Bernie Sanders cited two major problems in his presidential campaign: wealth and income inequality and climate change.

Forty years ago, Republicans started a program of cutting taxes for the rich and corporations. Since that time, the national debt has skyrocketed and the rich have gotten richer faster than ever before. David Stockman, the author of Reagan's Supply-Side Economics, has since admitted that they knew it wouldn't stimulate growth. Rather, it was intended to justify cutting federal spending.

Recently, Congresswoman Alexandria Ocasio-Cortez proposed a tax of 70 percent of income in excess of ten million dollars annually. Additionally, Sen. Elizabeth Warren has proposed a wealth tax of 2 percent on incomes of $50 million or more with an additional 1 percent on incomes in excess of $1 billion.

During World War II, income tax rates exceeded 90 percent and were as high as 70 percent up to 1981. In spite of those high tax rates, the U.S. economy boomed in the three decades after World War II.

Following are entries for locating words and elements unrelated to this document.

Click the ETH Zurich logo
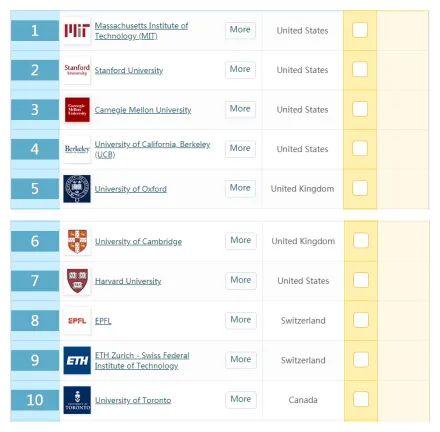440x432 pixels. click(x=77, y=360)
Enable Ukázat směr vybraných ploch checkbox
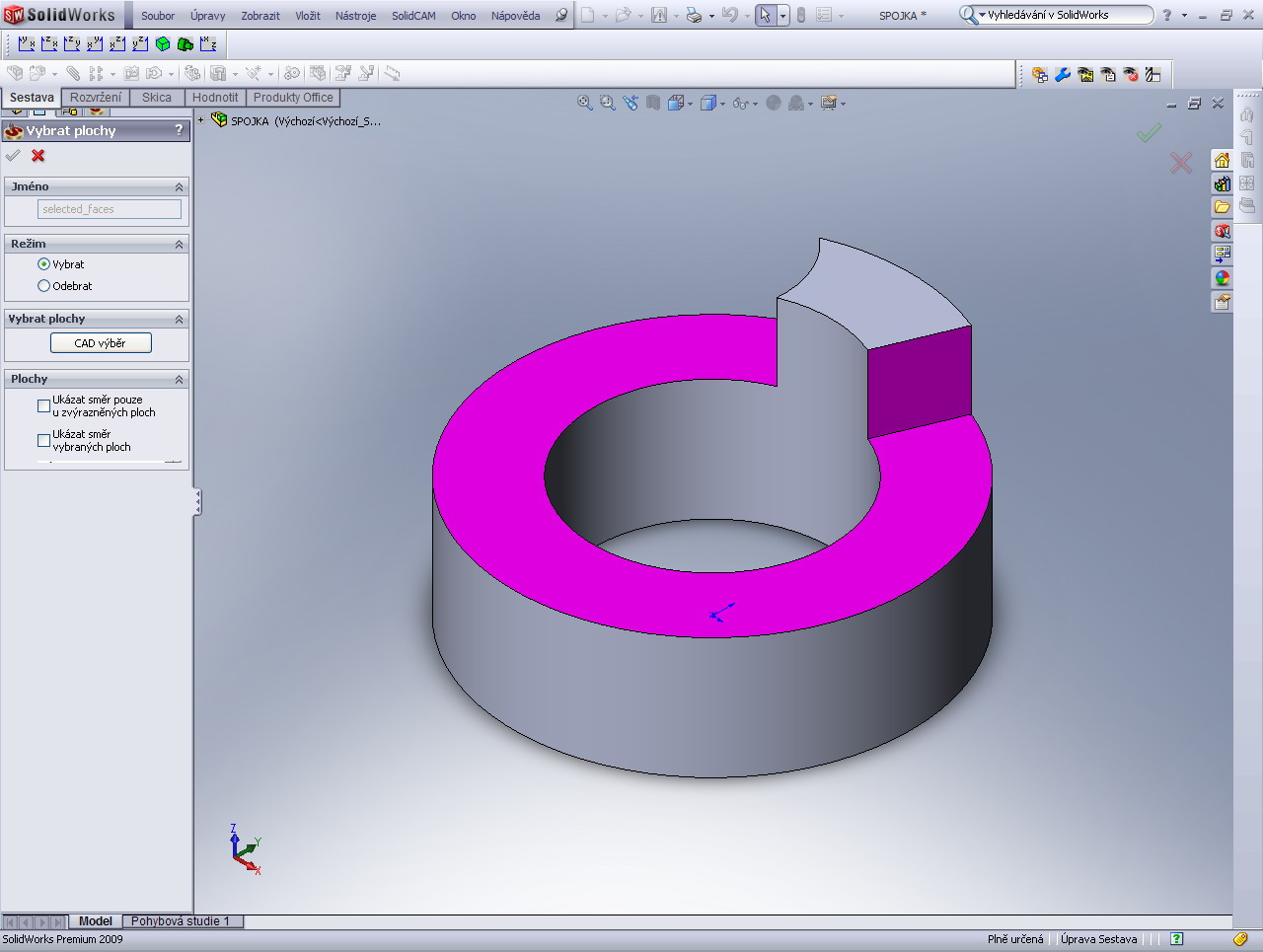This screenshot has width=1263, height=952. pyautogui.click(x=43, y=440)
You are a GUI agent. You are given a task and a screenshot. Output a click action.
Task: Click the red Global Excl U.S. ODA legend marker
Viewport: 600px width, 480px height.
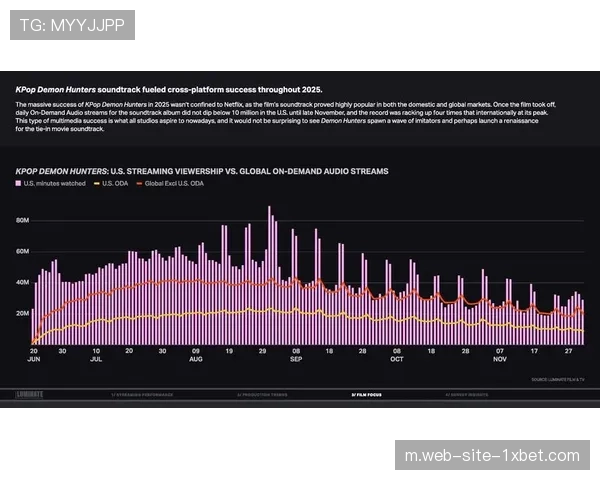pos(137,185)
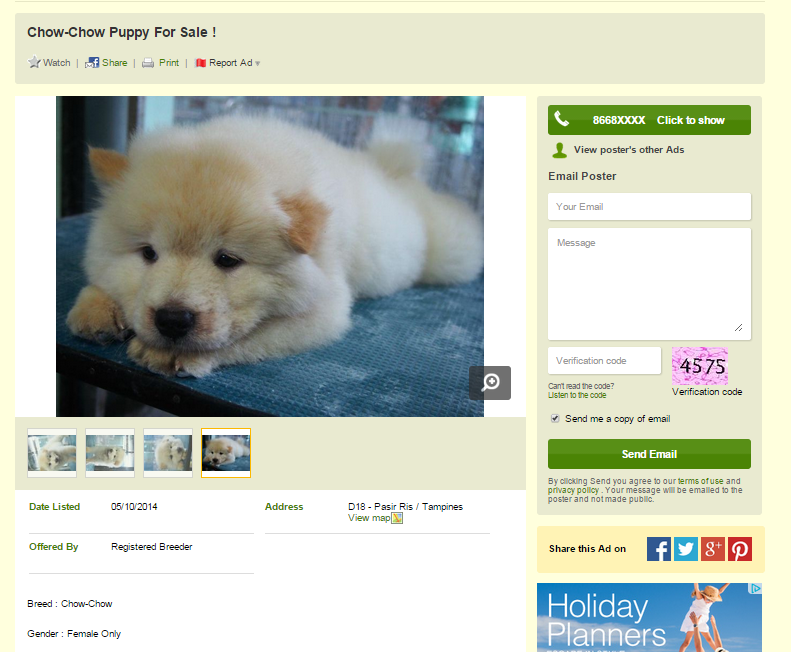Share this ad on Facebook
This screenshot has height=652, width=791.
point(659,549)
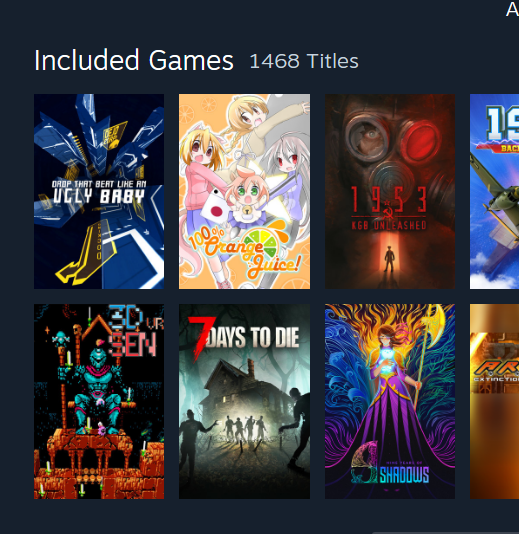This screenshot has width=519, height=534.
Task: Click the horizontal scrollbar at the bottom edge
Action: [445, 532]
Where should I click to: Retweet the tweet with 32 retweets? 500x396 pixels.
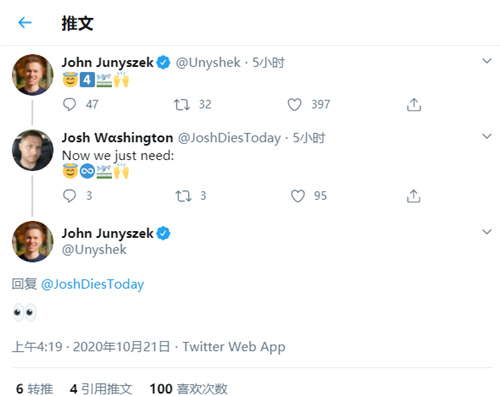[x=182, y=105]
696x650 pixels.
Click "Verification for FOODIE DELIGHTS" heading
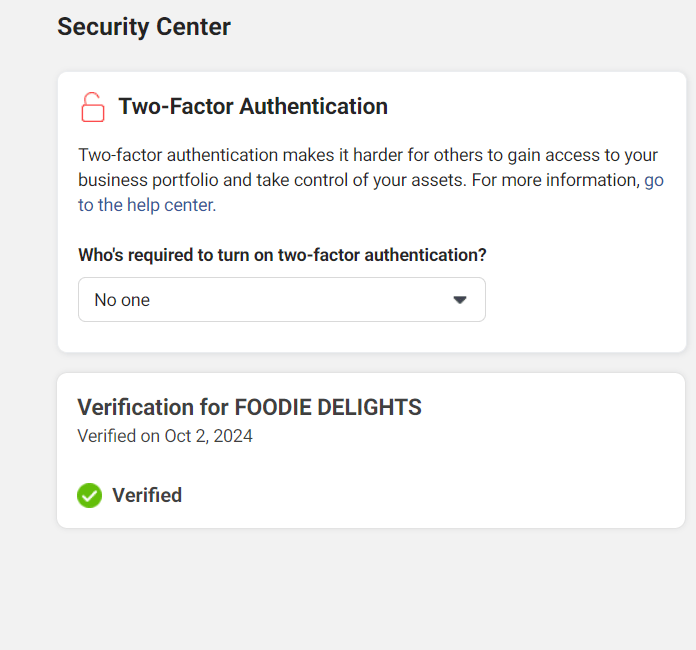[x=249, y=407]
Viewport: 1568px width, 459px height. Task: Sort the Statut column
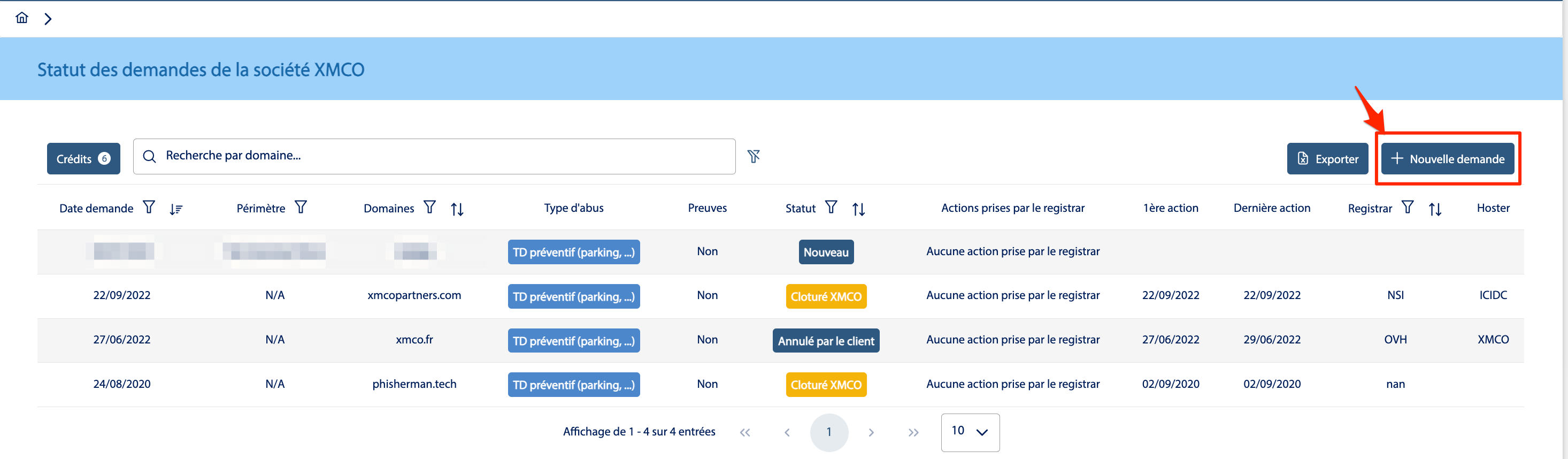[858, 209]
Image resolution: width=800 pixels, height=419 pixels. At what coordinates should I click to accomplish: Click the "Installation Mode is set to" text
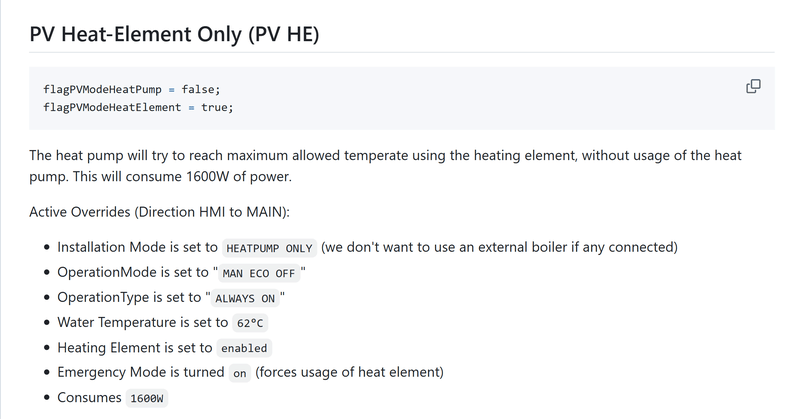[x=137, y=247]
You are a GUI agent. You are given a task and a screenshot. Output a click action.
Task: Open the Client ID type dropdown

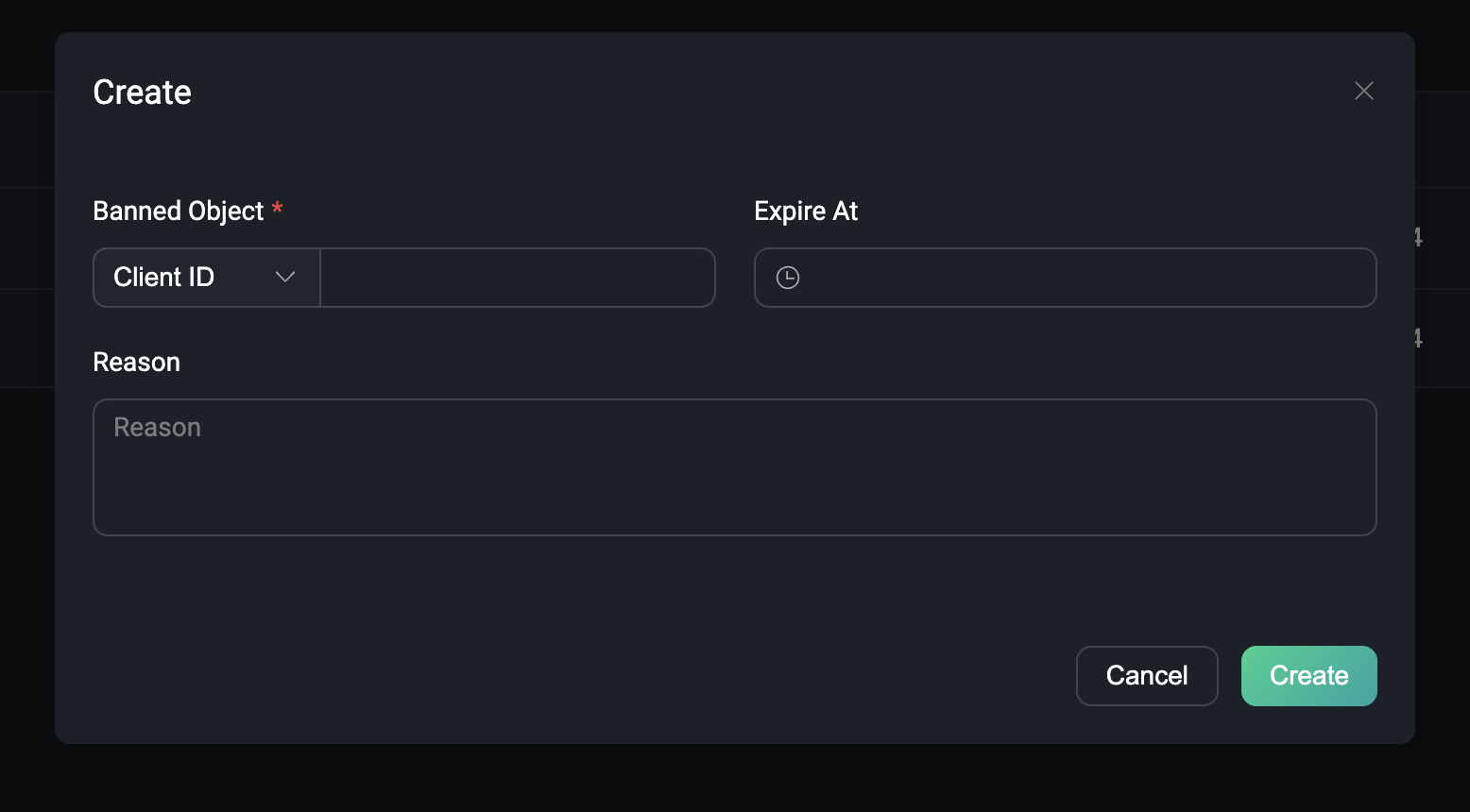click(206, 278)
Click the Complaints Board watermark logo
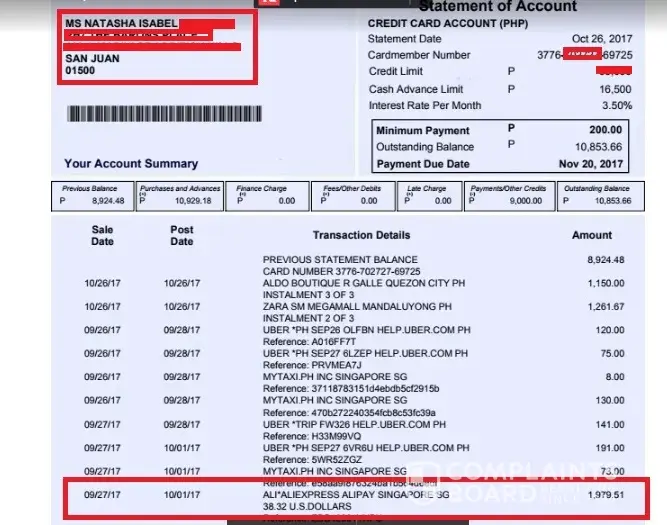 (510, 483)
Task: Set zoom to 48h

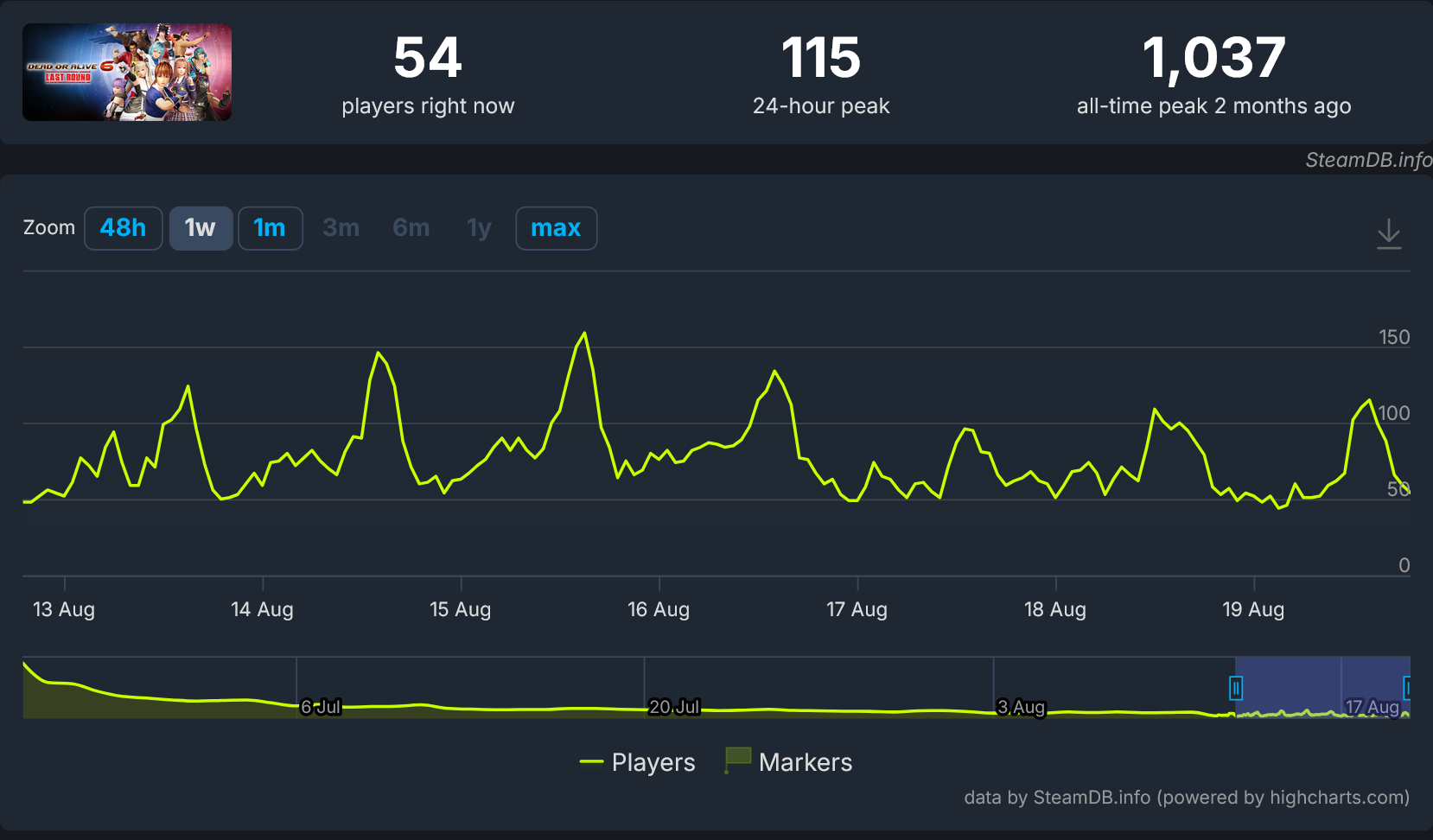Action: (123, 228)
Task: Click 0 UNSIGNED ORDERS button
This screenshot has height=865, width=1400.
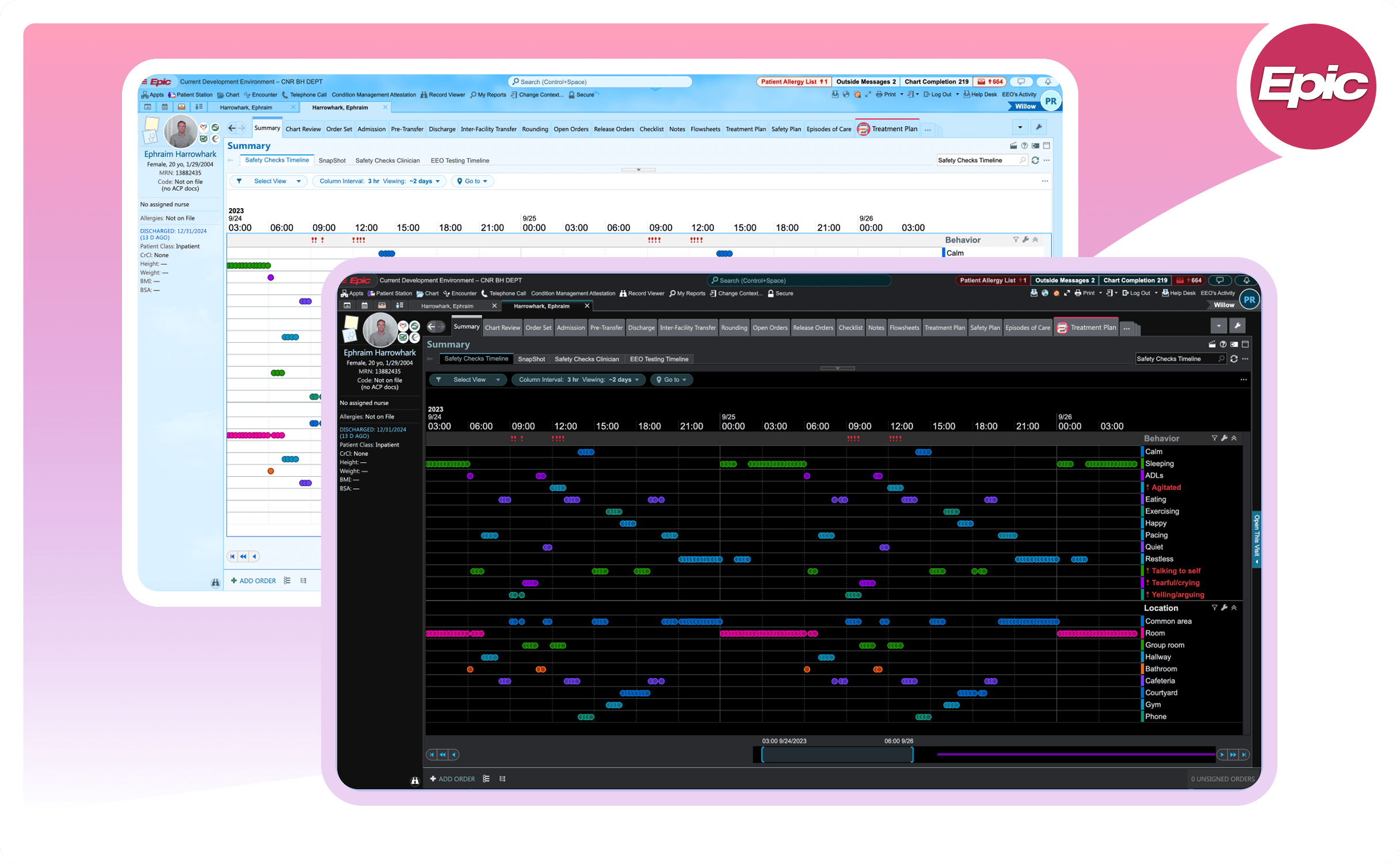Action: (x=1222, y=779)
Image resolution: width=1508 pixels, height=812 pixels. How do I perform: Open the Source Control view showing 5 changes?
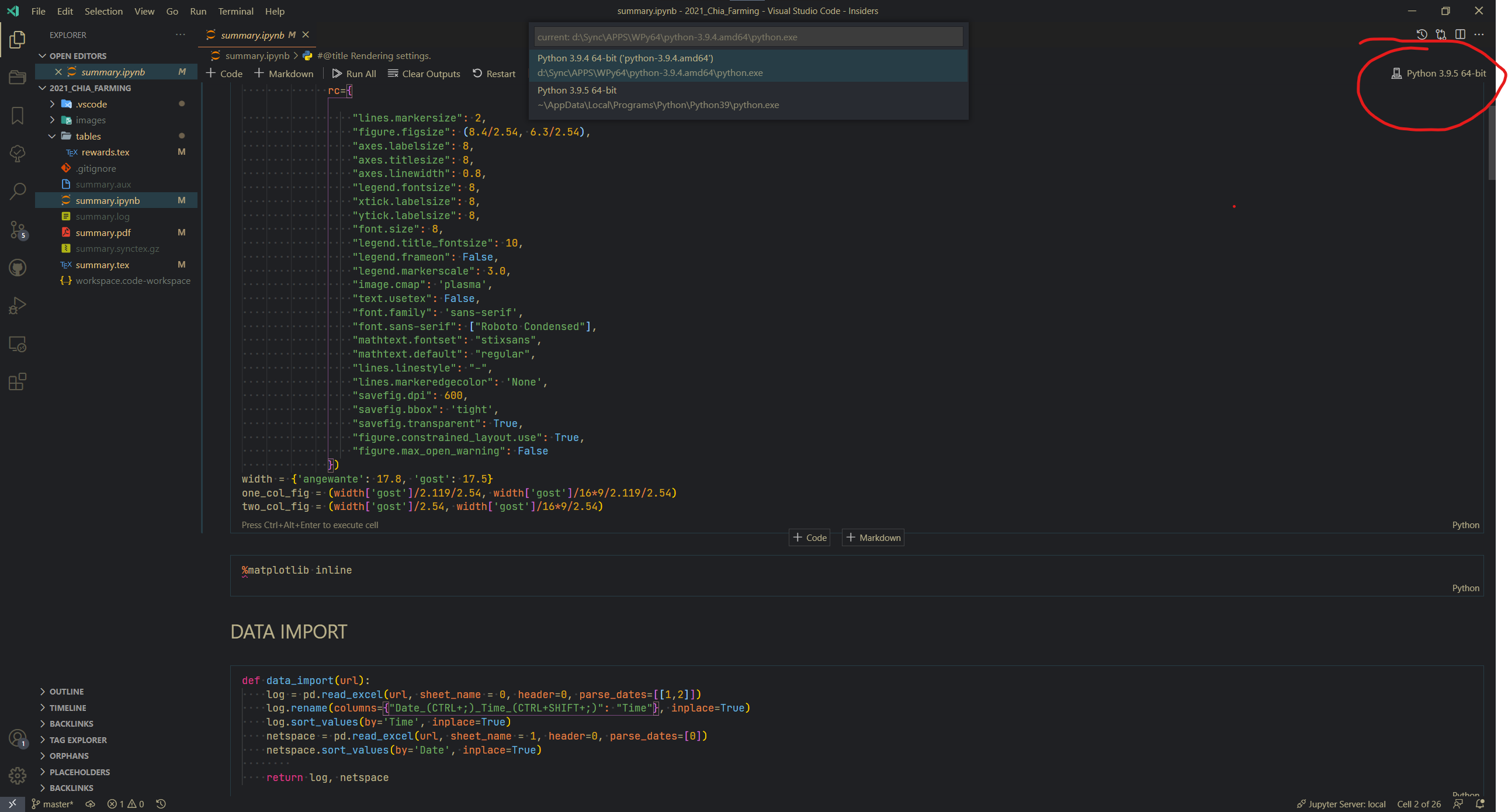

The ultrarich depend on the growth of their investments, not wages. You could tax their wages at 100 percent and their net worth would continue to grow faster than almost everyone else. That is why it's even more important to institute a wealth tax, to slow the wealth growth rate of the ultrarich.

If the rich and corporations pay their fair share, we can finance health, education, infrastructure and much more. We could eventually pay off the national debt and start a Sovereign Wealth Fund, like Norway, which has used its surpluses to build a $1.3 trillion reserve.

That leaves climate change. It's already progressed to the point at which our children and grandchildren will face unavoidable major problems. The Green New Deal could help, but it will be a very hard sell to the public.